Friday, January 18, 2019

January.

My mom's cousin dropped by today to take her out for dinner. We chatted for a little bit, and she remarked on how quickly the past several years of my university education had gone by. I replied by saying it was, in fact, the contrary - it felt like it had gone by pretty slowly to me.

Of course, that wasn't entirely true. I've written about this before: time doesn't really seem to me to be going by quickly or slowly. It just goes at the exactly the pace that it does. Seconds are seconds, hours are hours, and yes, years are years. I obviously kept this to myself as it didn't really seem like the kind of conversation to be dropping this sort of observation in.

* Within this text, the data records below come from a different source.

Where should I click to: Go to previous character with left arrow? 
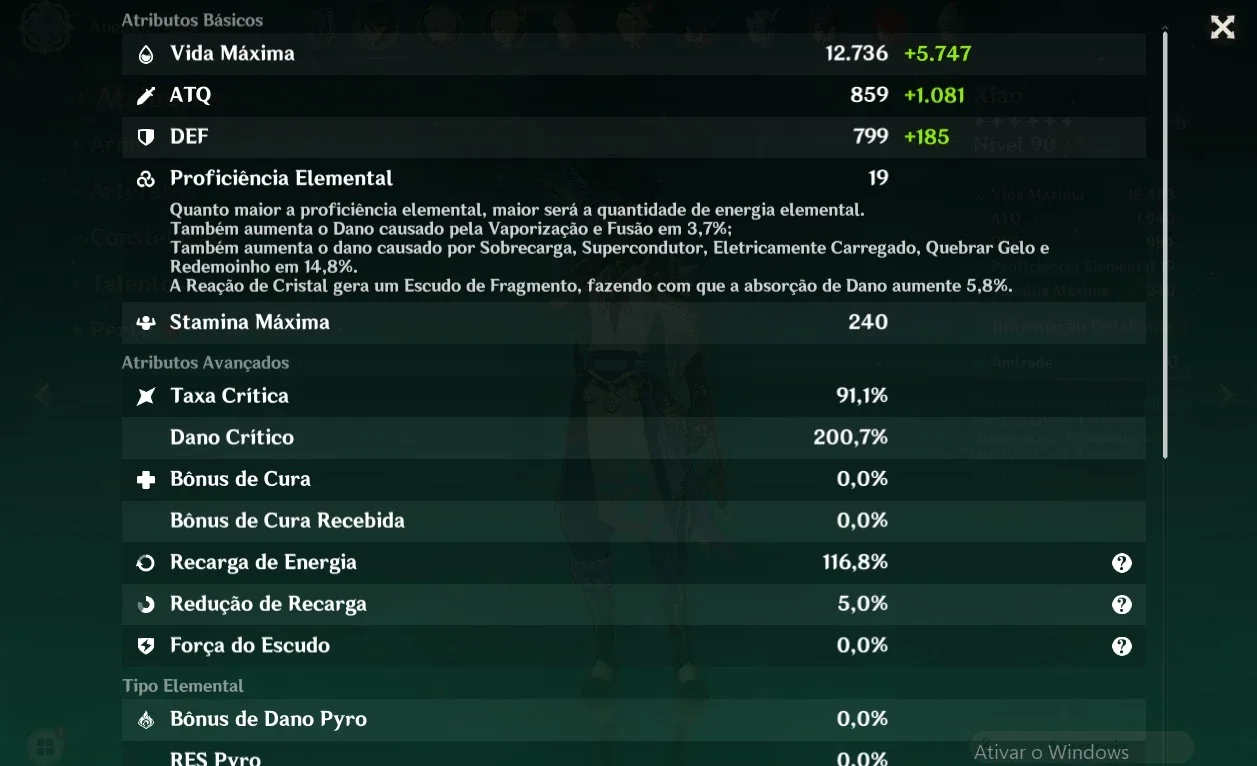[x=42, y=395]
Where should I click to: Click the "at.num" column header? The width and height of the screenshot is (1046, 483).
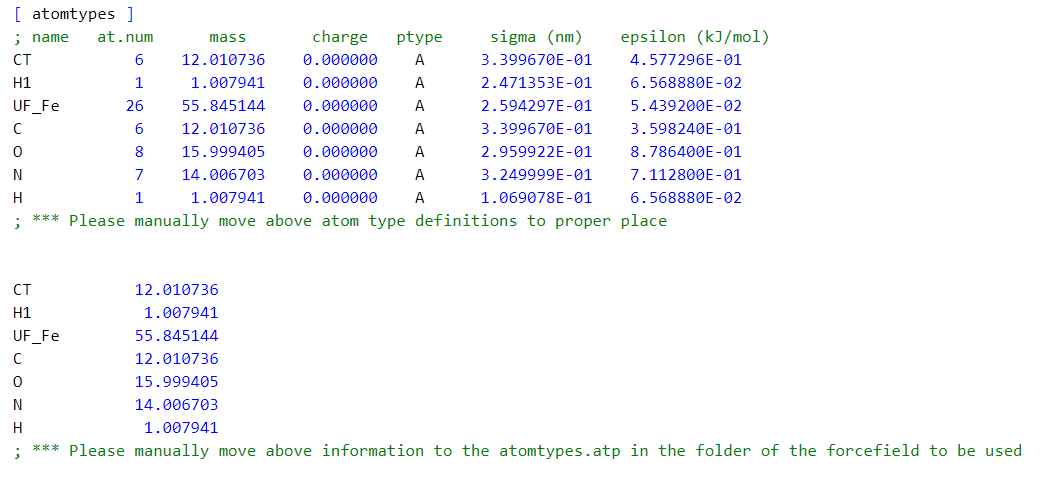(x=125, y=37)
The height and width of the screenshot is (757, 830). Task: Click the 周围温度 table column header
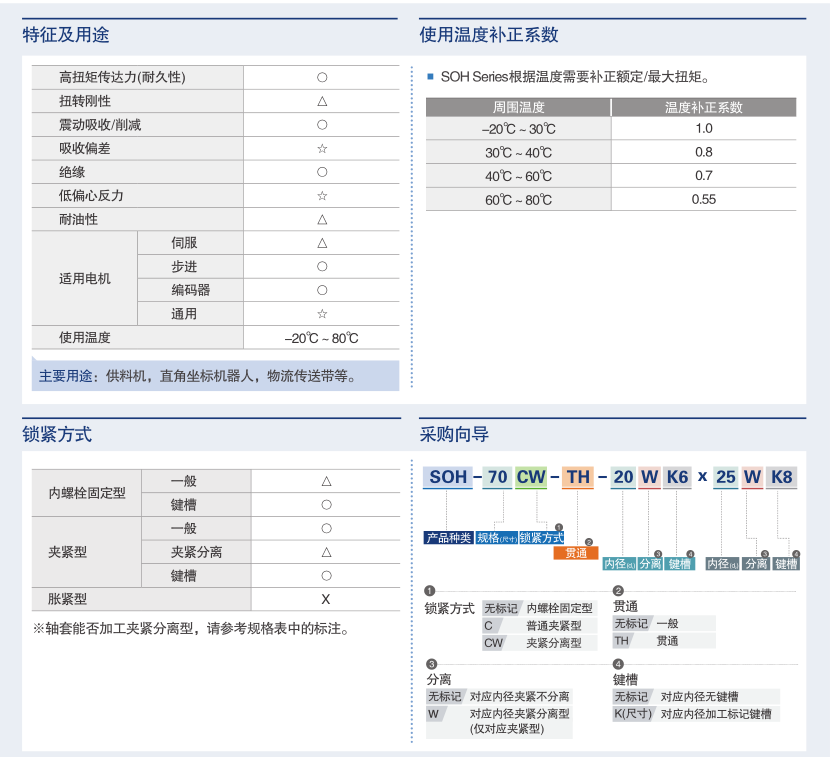click(518, 107)
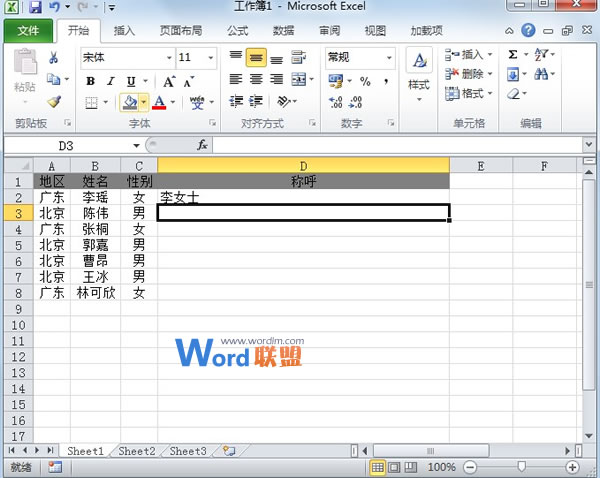Switch to the 插入 ribbon tab
Viewport: 600px width, 478px height.
point(125,31)
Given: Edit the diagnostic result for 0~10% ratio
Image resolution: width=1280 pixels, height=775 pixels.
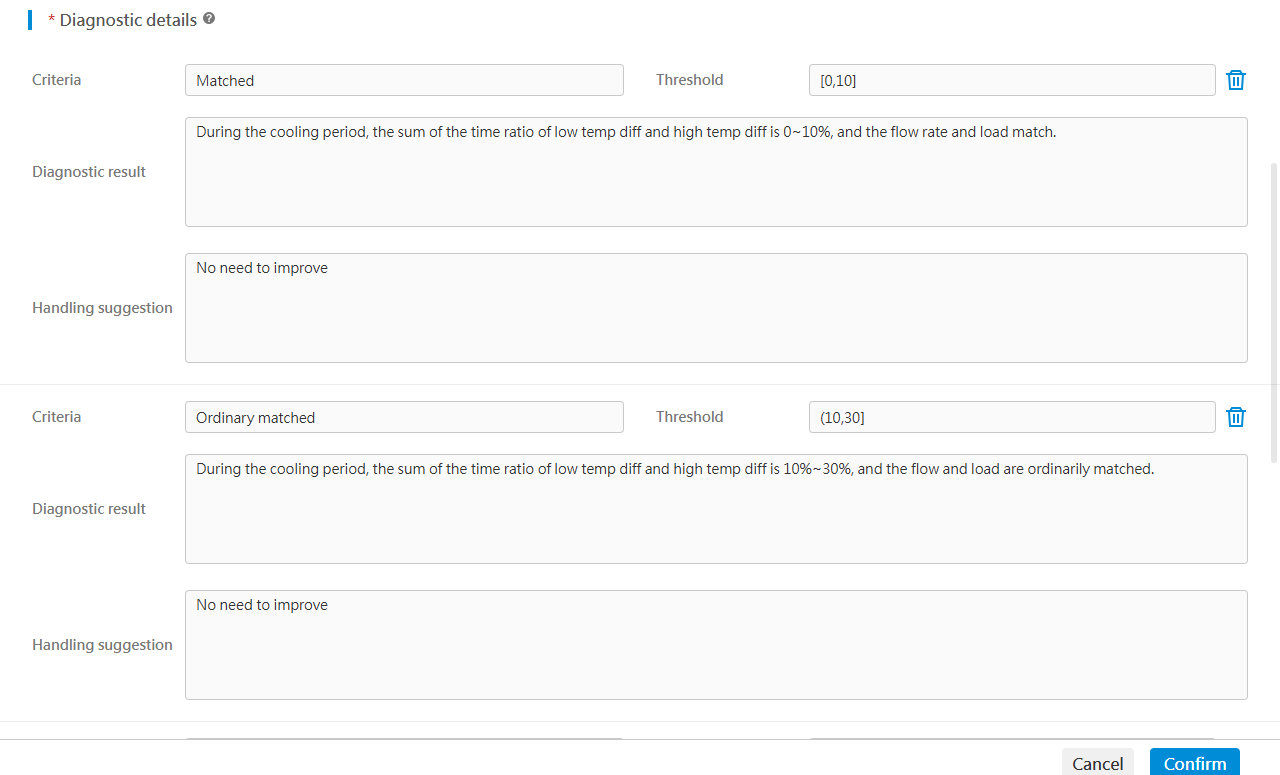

Anyway, it has been several years - six, to be precise - since I started my undergraduate studies at Manipal in January 2013. It's January 2019 now, and I'm rushing to submit my thesis. I say I'm rushing, but I use that word rather loosely here. In any case, I'm confident of being able to finalize it by next week, insyaAllah.

I've already been thinking about what I'm going to do next. That PhD scholarship option seems the way to go at the moment, assuming the terms and conditions are satisfactory. The monthly allowance could be supplemented with a part-time job at (preferably) a bookstore somewhere, leading to a fairly healthy income.

The other option, of course, is to not further my studies and get started with my career. What that career will be, I honestly don't know yet - the thought of having to deal with office politics makes me never want to work with other people, ever.

But enough about that. There's still so much uncertainty with regards to my future that I find it tedious to talk about. At this point I've more or less given up on coming up with concrete, detailed plans for my future because they've never worked out. I've come to accept that the path Allah wants for me is better than anything I could ever come up with myself. It's sufficient to just know where I want to go and make my way there; how I get there is up to Him.